The 1925 codification has wrought a change in the law in so far as it relates to Courts of Civil Appeals. We quote from the 1925 revision as follows:

Article 1775, under title 37, relating to Supreme Court, reads:

"When a case is reversed and remanded, no mandate shall issue after twelve months from the rendition of final judgment of the Supreme Court, or the overruling of a moton for rehearing. When a cause is reversed and remanded by the Supreme Court, and the mandate is not taken out within twelve months as hereinbefore provided, then, upon the filing in the court below of a certificate of the clerk of the Supreme Court or Court of Civil Appeals, that no mandate has been taken out, the case shall be dismissed from the docket of said lower court."
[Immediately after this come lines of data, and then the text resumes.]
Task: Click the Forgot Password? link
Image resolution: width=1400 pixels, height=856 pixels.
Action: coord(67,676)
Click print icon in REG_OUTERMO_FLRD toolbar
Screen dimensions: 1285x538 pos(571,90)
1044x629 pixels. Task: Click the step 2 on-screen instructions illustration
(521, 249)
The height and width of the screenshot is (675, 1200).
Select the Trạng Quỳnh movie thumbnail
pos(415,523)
Articles 1864 and 1865, under title 39, relating to the Courts of Civil Appeals, read:

Article 1864: "If no writ of error be sued out, or motion for rehearing be filed, within thirty days after the decision of the court has been entered in a Court of Civil Appeals, the clerk of the court shall, upon application of either party and the payment of all costs, issue a mandate upon said judgment."

Article 1865: "On the rendition of a final judgment or decree in the Court of Civil Appeals, the clerk of said court shall not issue and deliver the mandate of the court, nor certify the proceedings to the lower court, until all costs accruing in the case in such appellate court have been paid, subject, however, to the provisions of the succeeding article."

The succeeding article refers to affidavits in forma pauperis.

Article 1867 reads:

"In cases which have been reversed and remanded by a Court of Civil Appeals, if no mandate shall have been taken out and filed in the court where the cause originated within one year after the motion for a rehearing was overruled or final judgment rendered, then upon the filing in the court below of a certificate of the clerk of the Court of Civil Appeals where the cause was pending that no mandate has been taken out, the case shall be dismissed from the docket."

It will be noted that article 1775, Revised Statutes 1925, does not limit the time within which a mandate may be issued out of the Court of Civil Appeals. The limitation of time within which the mandate may issue under that article applies only to the Supreme Court. There is no statute now which limits the time within which the mandate may be issued by this court in cases where the judgment has been reversed and remanded. On the contrary, article 1864 directs the clerk of this court, upon application of either party and the payment of all costs, to issue mandate. We are therefore of the opinion that, upon the payment of all costs in the case, the clerk should issue the mandate, and he is so directed.

The right to the issuance of the mandate is the only question now presented, and the only one decided. Whether or not the case should be dismissed from the docket of the trial court, because of the failure to have the mandate taken out and filed in the court below within one year, as provided by article 1867, is not before us for decision. We make no ruling as to the effect of the failure to take out the mandate and file same in the court below within one year. We simply hold that, upon payment now of all costs and application therefor, the mandate shall issue.